View of the home plate/dugout box area, notice the partitions above the first few rows
View of the home plate/dugout box area, notice the partitions above the first few rows

Home Plate Box: From $42-100 per seat, the home plate box sections sport some of the best views in the building. Prime foul ball range would most likely be towards the back of sections 12 and 13; however, there is no cross-aisle in these areas, and the press box overhangs the last few rows of each section. Therefore, the limited mobility greatly reduces ball-snagging chances. The best views, in my opinion, would be in sections 10-12 or 16-18. Sitting directly behind the plate all but eliminates depth perception; being offset by a small amount is beneficial to the spectator.

Diamond Club: As in any park, Diamond Club prices are not for the faint of heart. These seats do not even appear on the Marlins single game ticket listings, so they may be sold out to season ticket holders. Despite the extreme proximity to the field, I believe better views of the action exist up in the home plate box. However, for one interested in food, the Diamond Club may be the way to go as food and drinks are complimentary here.

Dugout Club: The Bacardi Dugout Club consists of three microscopic sections at the end of each dugout. The prices range from $115-$200 depending on the game and the section of the club. Food is free here as well. This “dugout club” is the prime characterization of the Marlins’ attempt to make things confusing for fans. There is no reason to put a partition behind the first three or four rows next to the field.
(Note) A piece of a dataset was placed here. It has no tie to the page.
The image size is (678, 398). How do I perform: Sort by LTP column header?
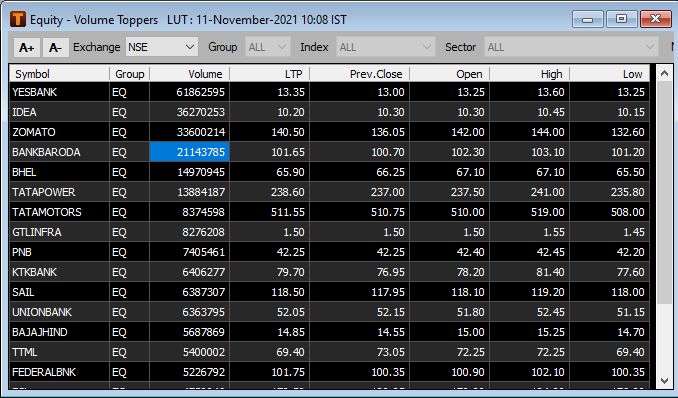269,74
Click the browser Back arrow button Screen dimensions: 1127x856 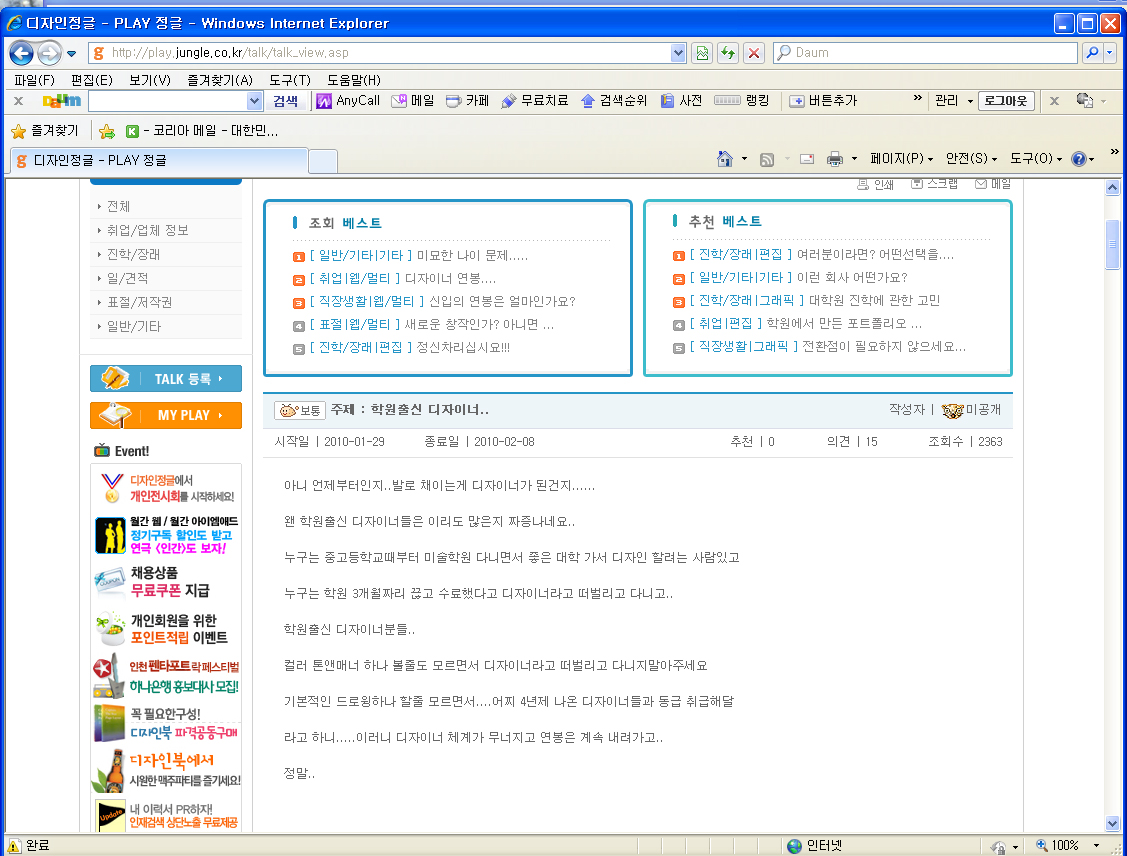[x=22, y=53]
Simply, the front office wants a reason to charge fans more money.

Lexus Legends Level: These may be the best seats in the building. The elevation above the lower deck provides unobstructed views of the entire field. Again, the closer to the plate these seats are, the better the vantage point of the spectator. At $40-$50 per seat for a single game, these are by no means the cheapest tickets in the park, but for their unbeatable views, quick access to food, and a free parking pass for every two tickets purchased, these seats are hard to beat.

View of left-center from the Lexus Legends level, including Miami skyline in background.
View of left-center from the Lexus Legends level, including Miami skyline in background.

Other locations in the park like the Home Run Porch in right field and the third-deck Vista Levels offer relatively cheap seats, and since Marlins Park is cozy, the views of the field are perfectly suitable for enjoying a baseball game. However, since the Marlins have an average attendance this season of about 19,000–a number only held up by the Opening Night game–very few fans will probably sit in the higher sections.

All in all, if I were purchasing season tickets at Marlins Park, I would be inclined to buy a seat in the Lexus Legends Level on the first base side, probably section 210 or 211. The Home Plate Box right below would be a good option as well. I hope to return to Miami in the near future for a regular season game, and I may compile a more extensive review of the park at that time.